Descubre todos los secretos sobre el ácido hialurónico y la hialuronidasa.

Muchos pacientes utilizan el ácido hialurónico para incrementar el volumen de sus mejillas o de sus labios. El ácido hialurónico también se emplea para el tratamiento de las arrugas, el rejuvenecimiento, la mesoterapia, incluso en cosmética para muchas formaciones.

En algunas ocasiones, el ácido hialurónico inyectado es excesivo y provoca hinchazón, nódulos, bultos, o simplemente es demasiado para el volumen que queremos obtener. ¿Existe alguna solución para ello?

El ácido hialurónico y la hialuronidasa

En efecto, el ácido hialurónico puede descomponerse con una enzima que se llama hialuronidasa. Esta enzima, de la que hay muy poca cantidad en nuestra piel, es capaz de deshacer en pocas horas o escasos días el hialurónico de una región. La Hialuronidasa también está presente en la saliva de varios insectos. Como se pueden imaginar, varios insectos utilizan su aguijón para poder penetrar a través de la superficie de la piel y succionar la sangre. En este proceso, necesitan destruir el poco hialurónico que existe en la piel, y para ello contienen Hialuronidasa.

La hialuronidasa también se emplea en el tratamiento de la celulitis, puesto que se produce una acumulación de líquido en la piel, debido fundamentalmente a la retención por parte de la grasa y en otra parte al ácido hialurónico que la propia piel produce.

La hialuronidasa se puede fabricar en laboratorios y preparar en el momento de la inyección para colocarlo en esos lugares donde tenemos excesivo ácido hialurónico. El proceso es bastante sencillo y lo puede realizar cualquier médico especialista en ácido hiaulurónico, como son los dermatólogos, los médicos estéticos, o los cirujanos plásticos.

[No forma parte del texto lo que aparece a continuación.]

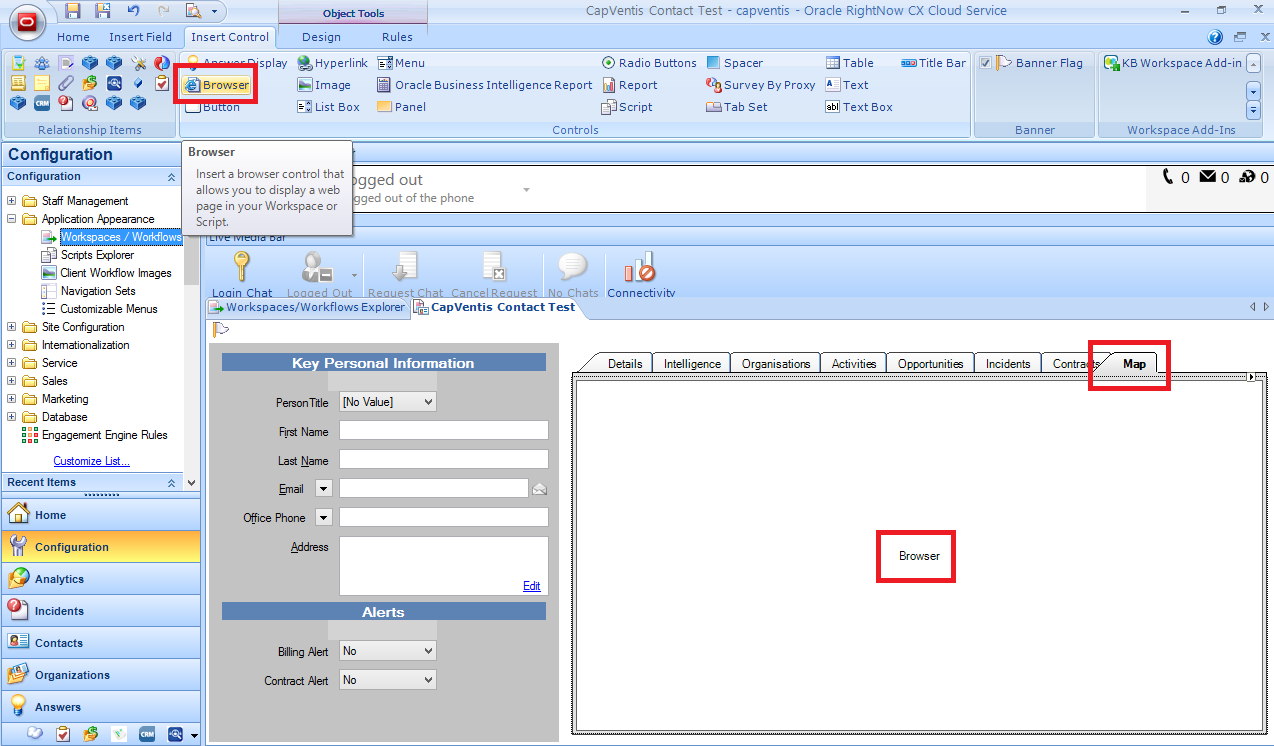Open the PersonTitle dropdown
This screenshot has width=1274, height=746.
388,402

En algunas ocasiones, los médicos que inyectamos mucha cantidad de ácido hialurónico, recibimos las visitas de pacientes que no están satisfechos con sus tratamientos por pequeños cambios en la forma y que creen que se puede descomponer el hialurónico y volver a inyectarlo como si fuera cualquier cosa. Estos pacientes han de saber que el uso excesivo de hialuronidasa provoca alergias y ahora que en el futuro no respondan a esta enzima si realmente la necesitan.

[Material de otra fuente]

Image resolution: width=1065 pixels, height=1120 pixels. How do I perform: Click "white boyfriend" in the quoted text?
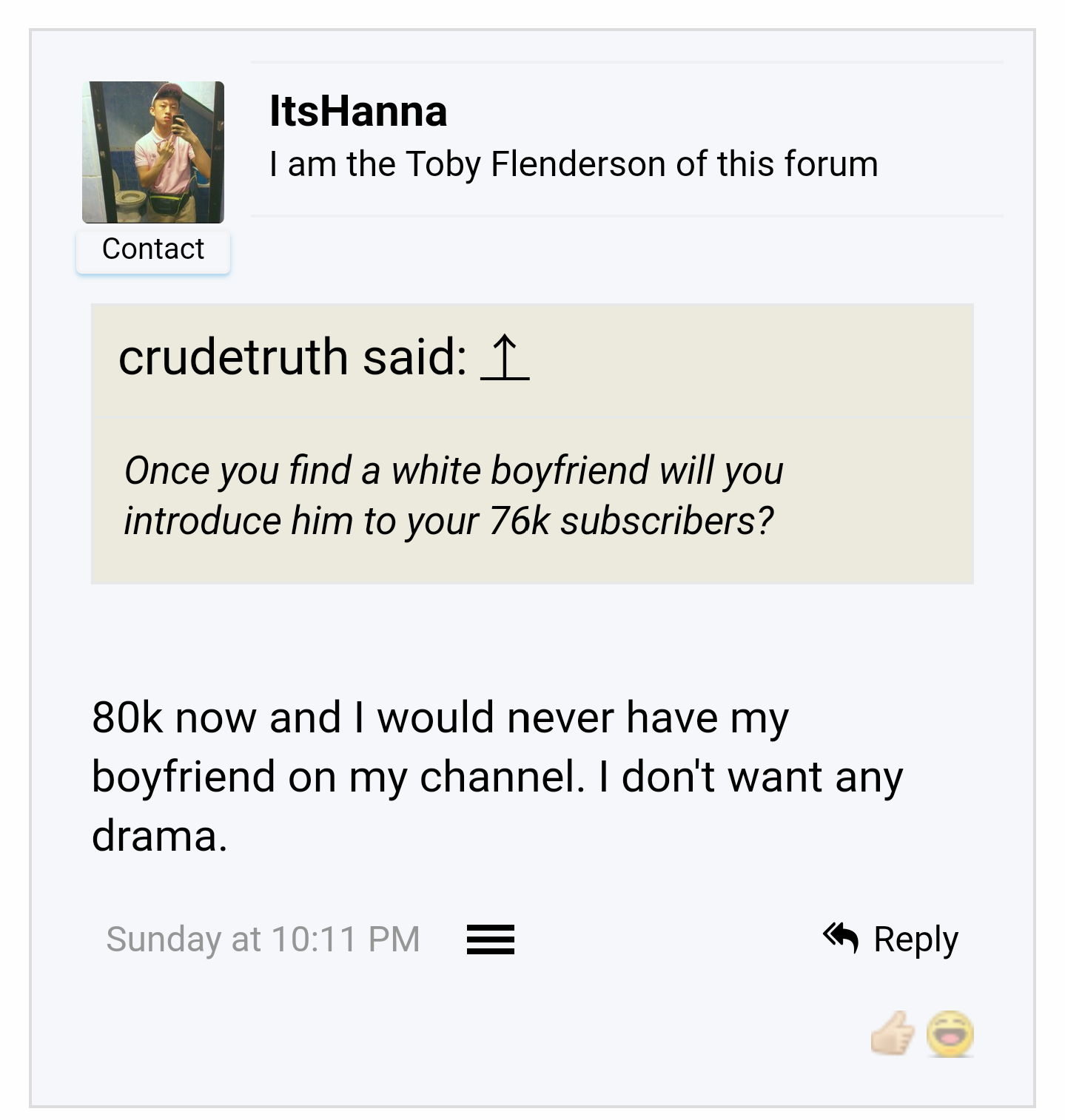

Algunos pacientes son alérgicos a la hialuronidasa, y justo después de su inyección desarrollan algo de hinchazón y una reacción de tipo urticaria en la zona de tratamiento. Afortunadamente, esta reacción suele ser local y no suele ir a más, aunque siempre tiene que advertir que el paciente si ha sufrido episodios de picaduras de abejas o insectos similares, cuya saliva contiene bastante hialuronidasa, y que provoca estas alergias. Existen dos tipos de hialuronidasas, las naturales, que pueden producir esta reacción alérgica, y las recombinantes, que tienen una gran pureza y raramente producen estas reacciones alérgicas. Justamente éstas últimas son las que acaba de incorporar la clínica dermatológica De Felipe.

De todos los materiales de relleno existentes, el único para el que existe un antídoto o puede deshacerse, es el ácido hialurónico.

El ácido hialurónico y la hialuronidasa en dermatología

Consejo de Dermatólogo: el hialurónico es uno de los rellenos más comúnmente usados y es el único que tiene un antídoto: la hialuronidasa. Pero el uso excesivo de hialuronidasa no es conveniente y debe administrarse únicamente cuando es realmente necesario.